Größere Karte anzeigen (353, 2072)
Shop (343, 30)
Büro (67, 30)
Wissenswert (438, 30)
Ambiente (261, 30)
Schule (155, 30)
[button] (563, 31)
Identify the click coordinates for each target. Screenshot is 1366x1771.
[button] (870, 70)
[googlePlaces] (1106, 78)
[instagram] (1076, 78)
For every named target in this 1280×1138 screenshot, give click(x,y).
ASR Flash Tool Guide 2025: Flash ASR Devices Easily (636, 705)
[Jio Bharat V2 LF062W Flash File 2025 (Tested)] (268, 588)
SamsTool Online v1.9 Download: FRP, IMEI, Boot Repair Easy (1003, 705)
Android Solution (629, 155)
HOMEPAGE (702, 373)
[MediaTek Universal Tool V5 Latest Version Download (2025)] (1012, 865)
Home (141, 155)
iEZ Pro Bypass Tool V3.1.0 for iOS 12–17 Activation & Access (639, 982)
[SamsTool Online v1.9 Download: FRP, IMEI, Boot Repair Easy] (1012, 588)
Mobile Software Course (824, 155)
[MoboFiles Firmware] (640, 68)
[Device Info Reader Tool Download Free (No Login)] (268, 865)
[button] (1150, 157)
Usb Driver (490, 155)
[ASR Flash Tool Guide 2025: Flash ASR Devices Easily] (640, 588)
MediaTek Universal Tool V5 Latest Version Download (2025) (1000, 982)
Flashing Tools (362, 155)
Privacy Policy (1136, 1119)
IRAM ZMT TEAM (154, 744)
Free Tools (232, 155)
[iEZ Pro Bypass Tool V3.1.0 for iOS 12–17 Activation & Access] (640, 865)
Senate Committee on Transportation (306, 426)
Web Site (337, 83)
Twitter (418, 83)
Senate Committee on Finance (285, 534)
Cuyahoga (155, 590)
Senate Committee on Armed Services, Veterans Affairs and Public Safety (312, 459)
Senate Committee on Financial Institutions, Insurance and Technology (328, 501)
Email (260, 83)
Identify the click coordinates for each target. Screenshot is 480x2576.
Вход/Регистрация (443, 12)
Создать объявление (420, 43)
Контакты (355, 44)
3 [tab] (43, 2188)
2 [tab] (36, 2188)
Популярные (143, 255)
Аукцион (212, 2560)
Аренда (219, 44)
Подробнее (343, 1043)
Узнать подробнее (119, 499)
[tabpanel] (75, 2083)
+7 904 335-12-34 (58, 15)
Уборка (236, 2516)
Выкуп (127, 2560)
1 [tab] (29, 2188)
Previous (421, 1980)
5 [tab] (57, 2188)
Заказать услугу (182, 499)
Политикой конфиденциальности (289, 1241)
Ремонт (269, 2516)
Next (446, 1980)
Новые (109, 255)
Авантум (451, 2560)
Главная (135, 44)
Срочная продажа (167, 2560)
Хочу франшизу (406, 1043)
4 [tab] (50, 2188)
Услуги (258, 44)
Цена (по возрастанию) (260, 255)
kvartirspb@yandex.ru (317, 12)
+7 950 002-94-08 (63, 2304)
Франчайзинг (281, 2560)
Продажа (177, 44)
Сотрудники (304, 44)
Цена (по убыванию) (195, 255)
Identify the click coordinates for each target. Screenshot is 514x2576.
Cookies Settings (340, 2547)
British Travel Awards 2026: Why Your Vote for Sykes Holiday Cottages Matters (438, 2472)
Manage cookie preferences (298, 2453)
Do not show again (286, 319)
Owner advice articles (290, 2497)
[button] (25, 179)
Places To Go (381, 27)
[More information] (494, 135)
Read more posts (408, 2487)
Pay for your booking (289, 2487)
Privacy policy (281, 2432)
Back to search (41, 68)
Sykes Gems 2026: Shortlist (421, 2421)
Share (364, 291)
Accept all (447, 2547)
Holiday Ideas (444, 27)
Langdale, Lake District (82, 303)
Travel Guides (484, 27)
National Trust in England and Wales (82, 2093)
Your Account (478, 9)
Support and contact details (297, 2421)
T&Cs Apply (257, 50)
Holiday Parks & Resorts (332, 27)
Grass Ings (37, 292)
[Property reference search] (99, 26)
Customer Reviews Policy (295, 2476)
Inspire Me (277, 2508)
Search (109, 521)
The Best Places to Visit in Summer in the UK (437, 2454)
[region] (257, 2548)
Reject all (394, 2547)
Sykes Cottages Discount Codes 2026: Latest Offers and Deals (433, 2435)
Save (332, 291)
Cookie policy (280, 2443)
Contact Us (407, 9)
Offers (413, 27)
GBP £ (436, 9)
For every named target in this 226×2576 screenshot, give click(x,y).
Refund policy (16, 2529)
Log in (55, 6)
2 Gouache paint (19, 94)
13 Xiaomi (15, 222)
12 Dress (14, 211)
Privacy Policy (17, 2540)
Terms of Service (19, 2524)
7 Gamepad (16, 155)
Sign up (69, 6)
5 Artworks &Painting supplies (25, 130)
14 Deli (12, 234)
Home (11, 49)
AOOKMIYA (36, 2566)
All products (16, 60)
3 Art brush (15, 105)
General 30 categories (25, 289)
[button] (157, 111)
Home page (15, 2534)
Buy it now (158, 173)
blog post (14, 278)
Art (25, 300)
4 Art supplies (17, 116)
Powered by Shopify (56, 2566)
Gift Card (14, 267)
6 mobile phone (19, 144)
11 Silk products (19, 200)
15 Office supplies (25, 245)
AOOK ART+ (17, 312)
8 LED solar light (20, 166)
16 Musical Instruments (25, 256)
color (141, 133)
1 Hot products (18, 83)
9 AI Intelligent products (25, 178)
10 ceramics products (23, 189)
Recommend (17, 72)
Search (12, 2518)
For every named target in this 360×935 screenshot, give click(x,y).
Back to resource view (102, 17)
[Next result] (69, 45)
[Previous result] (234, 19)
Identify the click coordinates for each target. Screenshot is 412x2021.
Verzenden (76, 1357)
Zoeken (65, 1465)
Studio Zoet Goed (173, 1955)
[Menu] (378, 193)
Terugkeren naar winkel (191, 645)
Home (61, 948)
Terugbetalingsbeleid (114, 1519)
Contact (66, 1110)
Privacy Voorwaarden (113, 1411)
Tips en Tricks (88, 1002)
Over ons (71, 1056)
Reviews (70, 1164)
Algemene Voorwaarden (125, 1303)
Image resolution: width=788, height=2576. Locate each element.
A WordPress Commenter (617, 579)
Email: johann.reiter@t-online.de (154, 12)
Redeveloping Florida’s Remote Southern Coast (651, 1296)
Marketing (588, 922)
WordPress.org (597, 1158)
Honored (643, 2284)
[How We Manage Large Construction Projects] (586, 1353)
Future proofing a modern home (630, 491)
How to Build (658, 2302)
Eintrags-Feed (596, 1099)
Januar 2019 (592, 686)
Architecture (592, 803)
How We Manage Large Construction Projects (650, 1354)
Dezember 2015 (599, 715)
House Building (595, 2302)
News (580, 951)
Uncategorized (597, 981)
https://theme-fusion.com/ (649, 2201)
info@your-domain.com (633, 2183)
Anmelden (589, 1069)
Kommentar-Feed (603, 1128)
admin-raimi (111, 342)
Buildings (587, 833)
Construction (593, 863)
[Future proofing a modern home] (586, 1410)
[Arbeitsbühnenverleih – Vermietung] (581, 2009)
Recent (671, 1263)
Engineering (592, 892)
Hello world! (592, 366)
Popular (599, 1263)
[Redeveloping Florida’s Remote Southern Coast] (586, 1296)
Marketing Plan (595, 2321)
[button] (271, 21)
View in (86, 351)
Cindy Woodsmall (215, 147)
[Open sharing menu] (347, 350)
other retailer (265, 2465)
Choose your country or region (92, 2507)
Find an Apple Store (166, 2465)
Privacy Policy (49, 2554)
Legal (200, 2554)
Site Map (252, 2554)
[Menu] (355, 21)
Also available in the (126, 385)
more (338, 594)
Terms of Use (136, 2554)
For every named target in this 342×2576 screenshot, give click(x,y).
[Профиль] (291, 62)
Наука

========================

PROBLEM DESCRIPTION: Please repeat the line that contains "[Redeveloping Florida’s Remote" and every line after it through the end of the material above, exactly and with nothing added.

RESULT OF THE EXERCISE:
[Redeveloping Florida’s Remote Southern Coast] (586, 1296)
Marketing Plan (595, 2321)
[button] (271, 21)
View in (86, 351)
Cindy Woodsmall (215, 147)
[Open sharing menu] (347, 350)
other retailer (265, 2465)
Choose your country or region (92, 2507)
Find an Apple Store (166, 2465)
Privacy Policy (49, 2554)
Legal (200, 2554)
Site Map (252, 2554)
[Menu] (355, 21)
Also available in the (126, 385)
more (338, 594)
Terms of Use (136, 2554)
For every named target in this 342×2576 screenshot, give click(x,y).
[Профиль] (291, 62)
Наука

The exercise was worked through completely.